Deadly Brazil dam collapse was disaster waiting to happen

This combo of satellite images provided by DigitalGlobe shows fields and farm homes near Brumadinho, Brazil on Sept. 23, 2018, top, months before a dam collapsed and covered the area on Jan. 25, 2019; and below the same area seen on Wednesday, Jan. 29, 2019. As search-and-recovery efforts continued, authorities also worked to slow the reddish-brown mud that was heading down a small river with high concentrations of iron oxide, threatening to contaminate a much larger waterway that provides drinking water to communities in five of the country’s 26 states. (DigitalGlobe, a Maxar company via AP)

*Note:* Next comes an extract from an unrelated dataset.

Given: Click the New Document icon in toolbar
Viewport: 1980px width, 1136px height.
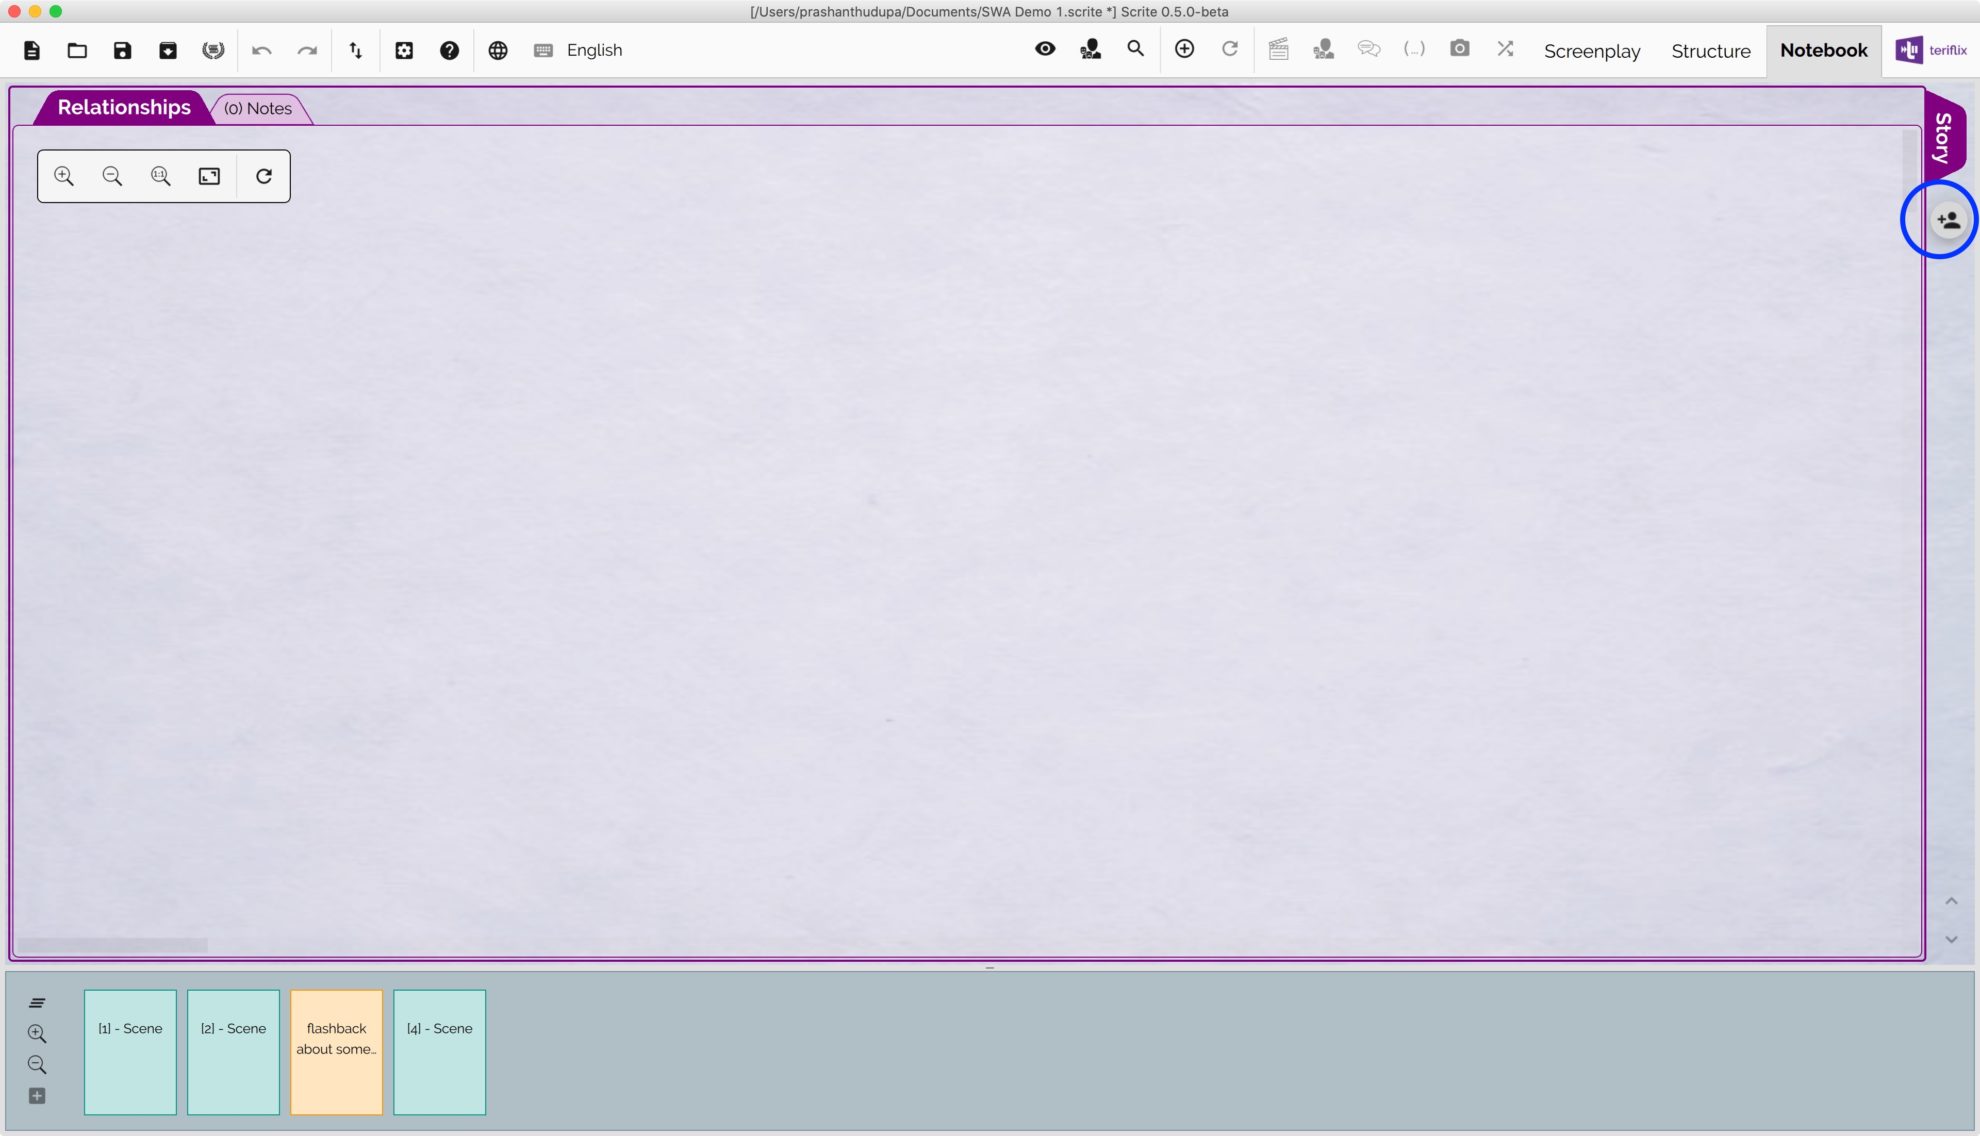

Friends and relatives hold signs with the names of victims, during a march paying homage to the victims of a mining dam collapse a week ago, in Brumadinho, Brazil, Friday, Feb. 1, 2019. A spokesman for the Minas Gerais Fire Department said after the ceremony that authorities were not calling off the search for bodies although no one had been found alive since Saturday. (AP Photo/Andre Penner)

SAO PAULO — Lax regulations, chronic short staffing and a law that muffled the voices of environmentalists on mining licenses made the devastating collapse of a dam in southeastern Brazil all but destined to happen, experts and legislators say.